◆ **What you are asked to do**
An exact transcription of every record below is required, with the pictures left out.

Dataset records

========================================================================

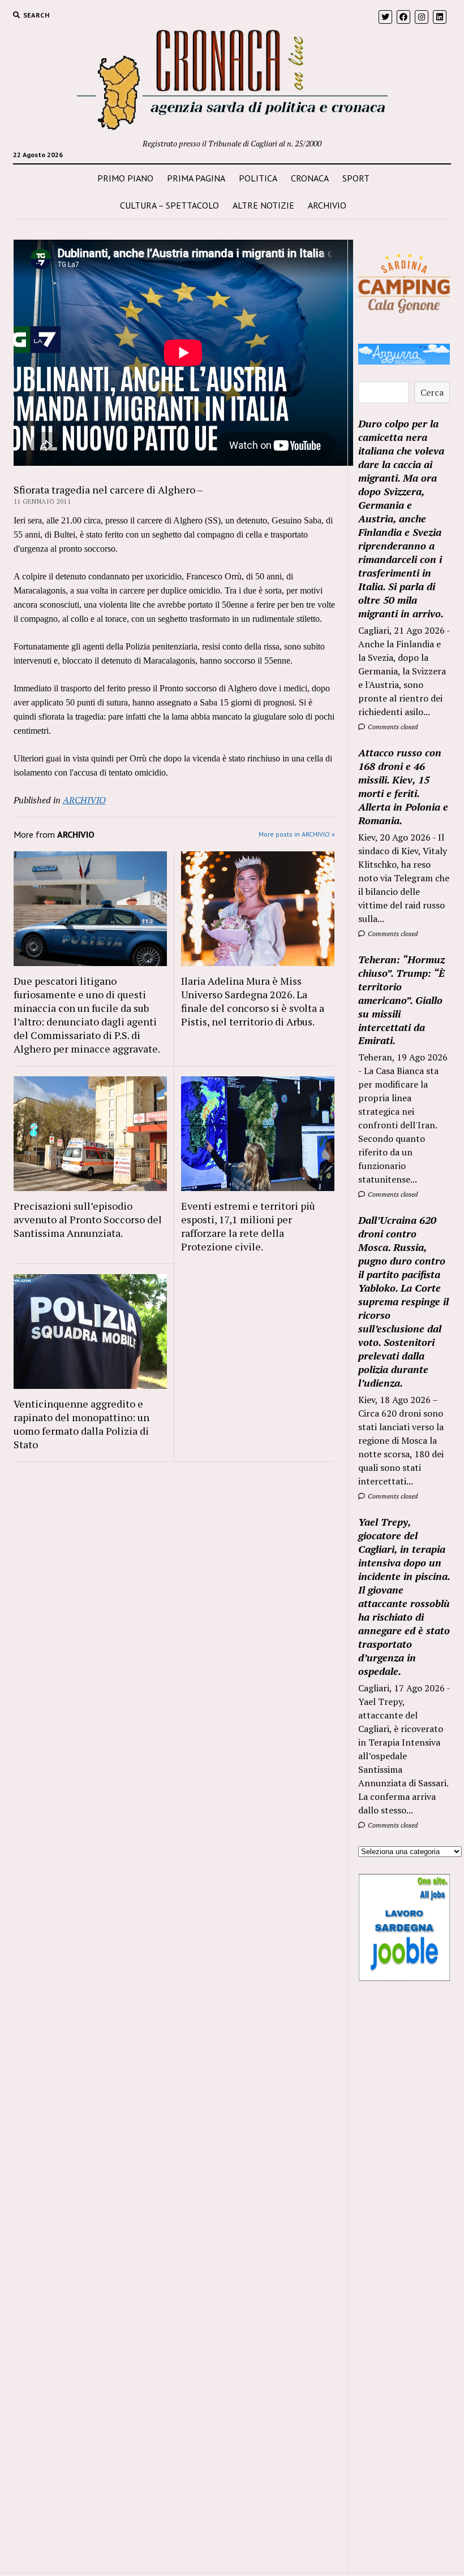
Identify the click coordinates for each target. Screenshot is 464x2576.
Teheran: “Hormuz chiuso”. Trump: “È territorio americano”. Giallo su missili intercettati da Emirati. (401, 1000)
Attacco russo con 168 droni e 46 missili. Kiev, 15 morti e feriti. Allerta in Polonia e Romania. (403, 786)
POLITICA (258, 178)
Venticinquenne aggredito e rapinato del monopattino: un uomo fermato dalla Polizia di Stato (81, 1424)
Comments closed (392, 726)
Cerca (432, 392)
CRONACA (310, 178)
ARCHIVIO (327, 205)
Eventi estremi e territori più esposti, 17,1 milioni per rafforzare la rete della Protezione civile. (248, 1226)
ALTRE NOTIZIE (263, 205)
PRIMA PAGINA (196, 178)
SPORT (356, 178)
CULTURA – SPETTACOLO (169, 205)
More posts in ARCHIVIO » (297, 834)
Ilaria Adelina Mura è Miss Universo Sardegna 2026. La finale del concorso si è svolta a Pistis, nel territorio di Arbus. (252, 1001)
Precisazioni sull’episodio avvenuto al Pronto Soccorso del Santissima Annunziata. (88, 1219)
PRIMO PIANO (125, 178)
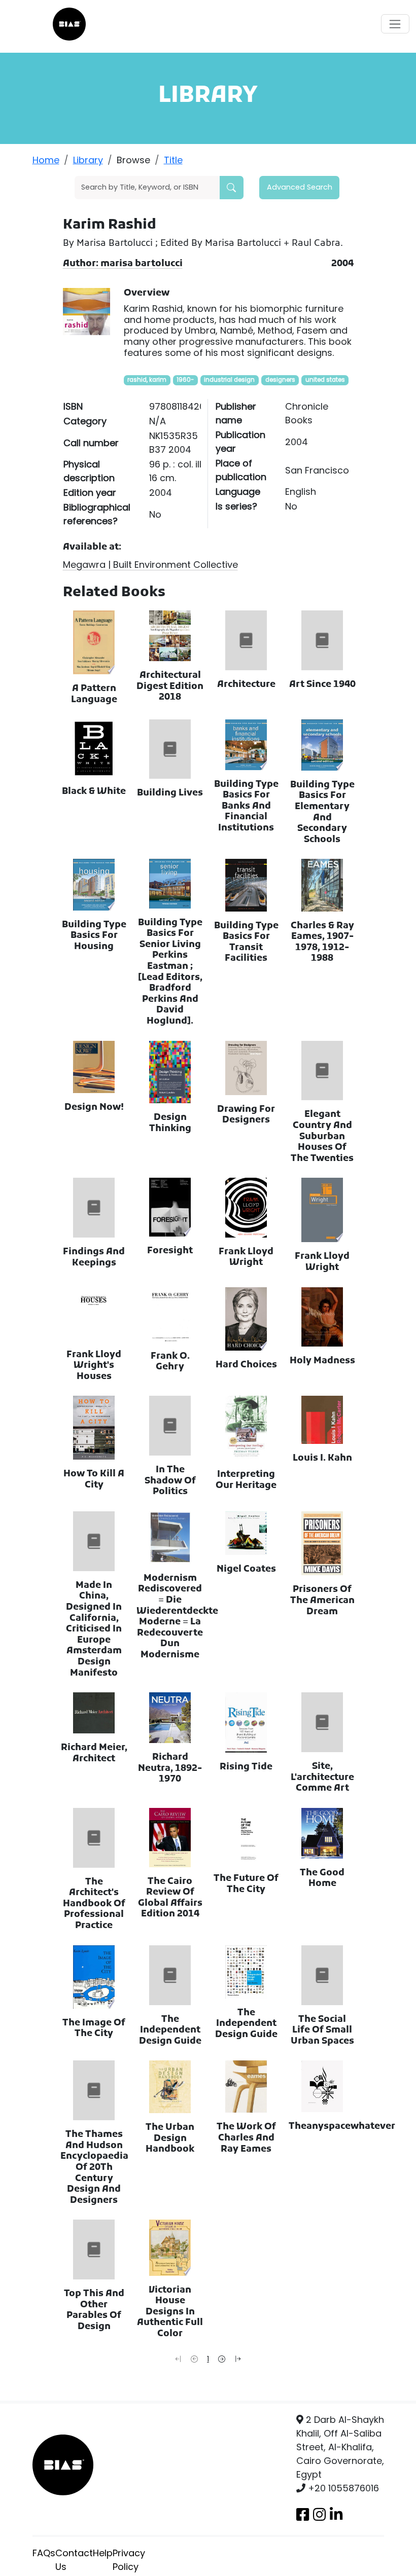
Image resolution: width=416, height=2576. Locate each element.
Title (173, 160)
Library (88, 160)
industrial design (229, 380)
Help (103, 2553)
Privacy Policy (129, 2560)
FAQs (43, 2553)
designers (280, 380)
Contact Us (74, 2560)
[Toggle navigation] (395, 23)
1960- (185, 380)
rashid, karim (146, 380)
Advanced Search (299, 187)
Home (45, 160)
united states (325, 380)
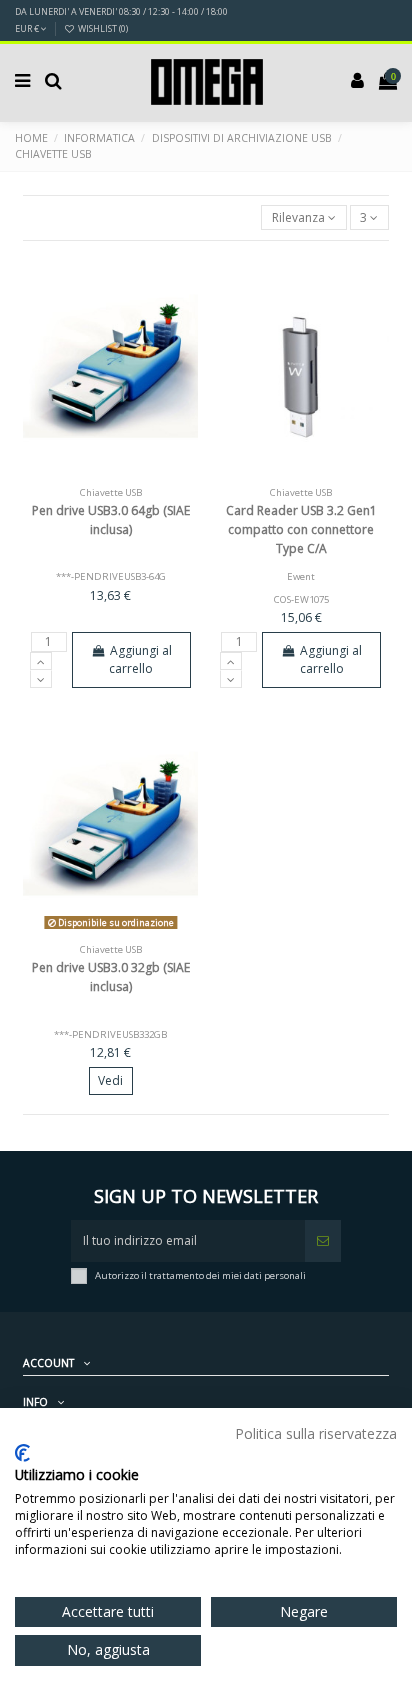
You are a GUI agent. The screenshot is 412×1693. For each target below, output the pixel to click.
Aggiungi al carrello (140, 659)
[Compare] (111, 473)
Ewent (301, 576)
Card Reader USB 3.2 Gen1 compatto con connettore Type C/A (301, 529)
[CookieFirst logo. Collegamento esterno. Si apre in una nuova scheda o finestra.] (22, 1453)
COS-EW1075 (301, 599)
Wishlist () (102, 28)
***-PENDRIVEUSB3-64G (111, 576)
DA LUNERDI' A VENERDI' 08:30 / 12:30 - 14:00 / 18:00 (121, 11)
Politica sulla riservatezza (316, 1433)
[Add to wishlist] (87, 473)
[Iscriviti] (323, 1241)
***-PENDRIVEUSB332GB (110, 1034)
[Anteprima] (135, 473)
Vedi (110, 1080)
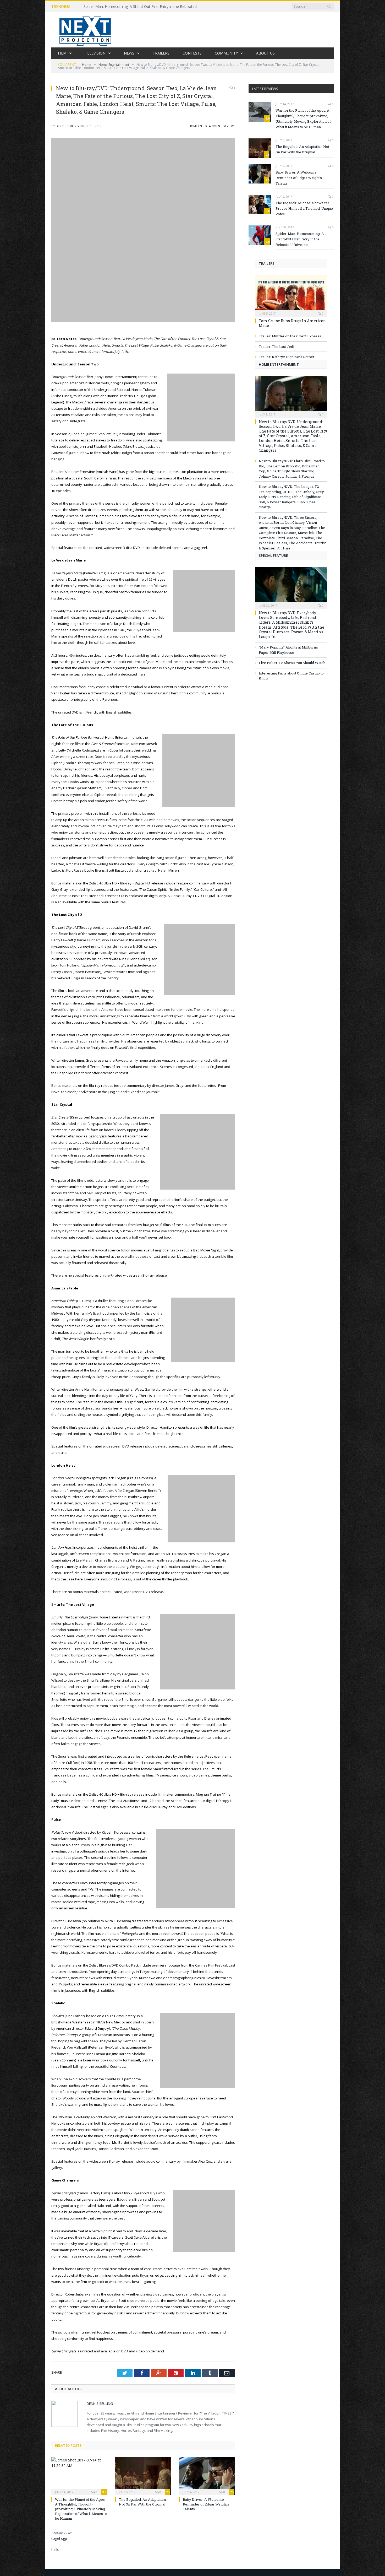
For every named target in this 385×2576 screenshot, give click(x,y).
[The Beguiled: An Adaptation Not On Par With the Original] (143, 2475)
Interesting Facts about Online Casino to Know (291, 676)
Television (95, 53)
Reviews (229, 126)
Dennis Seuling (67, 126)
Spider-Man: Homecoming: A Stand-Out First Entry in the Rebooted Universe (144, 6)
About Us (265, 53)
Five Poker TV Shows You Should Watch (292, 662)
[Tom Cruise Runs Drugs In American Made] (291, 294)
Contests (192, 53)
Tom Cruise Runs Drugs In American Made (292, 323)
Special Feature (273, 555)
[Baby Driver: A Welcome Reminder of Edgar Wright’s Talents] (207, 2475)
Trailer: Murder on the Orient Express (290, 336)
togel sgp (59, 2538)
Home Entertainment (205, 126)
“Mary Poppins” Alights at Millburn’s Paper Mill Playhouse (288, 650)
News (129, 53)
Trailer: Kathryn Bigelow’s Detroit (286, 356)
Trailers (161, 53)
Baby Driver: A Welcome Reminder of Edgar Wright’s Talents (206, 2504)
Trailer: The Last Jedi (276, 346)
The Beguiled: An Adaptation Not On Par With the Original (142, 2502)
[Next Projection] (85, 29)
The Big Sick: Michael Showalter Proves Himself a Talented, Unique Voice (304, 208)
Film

========================================================================

◆ **Answer below**
Identify the click coordinates for each target. Screenshot is 464x2576.
Teheran: “Hormuz chiuso”. Trump: “È territorio americano”. Giallo su missili intercettati da Emirati. (401, 1000)
Attacco russo con 168 droni e 46 missili. Kiev, 15 morti e feriti. Allerta in Polonia e Romania. (403, 786)
POLITICA (258, 178)
Venticinquenne aggredito e rapinato del monopattino: un uomo fermato dalla Polizia di Stato (81, 1424)
Comments closed (392, 726)
Cerca (432, 392)
CRONACA (310, 178)
ARCHIVIO (327, 205)
Eventi estremi e territori più esposti, 17,1 milioni per rafforzare la rete della Protezione civile. (248, 1226)
ALTRE NOTIZIE (263, 205)
PRIMA PAGINA (196, 178)
SPORT (356, 178)
CULTURA – SPETTACOLO (169, 205)
More posts in ARCHIVIO » (297, 834)
Ilaria Adelina Mura è Miss Universo Sardegna 2026. La finale del concorso si è svolta a Pistis, nel territorio di Arbus. (252, 1001)
Precisazioni sull’episodio avvenuto al Pronto Soccorso del Santissima Annunziata. (88, 1219)
PRIMO PIANO (125, 178)
Image resolution: width=416, height=2576. Locate each element.
Title (173, 160)
Library (88, 160)
industrial design (229, 380)
Help (103, 2553)
Privacy Policy (129, 2560)
FAQs (43, 2553)
designers (280, 380)
Contact Us (74, 2560)
[Toggle navigation] (395, 23)
1960- (185, 380)
rashid, karim (146, 380)
Advanced Search (299, 187)
Home (45, 160)
united states (325, 380)
You are a GUI agent. The screenshot is 412×1693. For each target below, output the pixel to click.
Aggiungi al carrello (140, 659)
[Compare] (111, 473)
Ewent (301, 576)
Card Reader USB 3.2 Gen1 compatto con connettore Type C/A (301, 529)
[CookieFirst logo. Collegamento esterno. Si apre in una nuova scheda o finestra.] (22, 1453)
COS-EW1075 (301, 599)
Wishlist () (102, 28)
***-PENDRIVEUSB3-64G (111, 576)
DA LUNERDI' A VENERDI' 08:30 / 12:30 - 14:00 / 18:00 (121, 11)
Politica sulla riservatezza (316, 1433)
[Add to wishlist] (87, 473)
[Iscriviti] (323, 1241)
***-PENDRIVEUSB332GB (110, 1034)
[Anteprima] (135, 473)
Vedi (110, 1080)
For every named target in this 385×2576 screenshot, give click(x,y).
[The Beguiled: An Adaptation Not On Par With the Original] (143, 2475)
Interesting Facts about Online Casino to Know (291, 676)
Television (95, 53)
Reviews (229, 126)
Dennis Seuling (67, 126)
Spider-Man: Homecoming: A Stand-Out First Entry in the Rebooted Universe (144, 6)
About Us (265, 53)
Five Poker TV Shows You Should Watch (292, 662)
[Tom Cruise Runs Drugs In American Made] (291, 294)
Contests (192, 53)
Tom Cruise Runs Drugs In American Made (292, 323)
Special Feature (273, 555)
[Baby Driver: A Welcome Reminder of Edgar Wright’s Talents] (207, 2475)
Trailer: Murder on the Orient Express (290, 336)
togel sgp (59, 2538)
Home Entertainment (205, 126)
“Mary Poppins” Alights at Millburn’s Paper Mill Playhouse (288, 650)
News (129, 53)
Trailer: Kathryn Bigelow’s Detroit (286, 356)
Trailers (161, 53)
Baby Driver: A Welcome Reminder of Edgar Wright’s Talents (206, 2504)
Trailer: The Last Jedi (276, 346)
The Beguiled: An Adaptation Not On Par With the Original (142, 2502)
[Next Projection] (85, 29)
The Big Sick: Michael Showalter Proves Himself a Talented, Unique Voice (304, 208)
Film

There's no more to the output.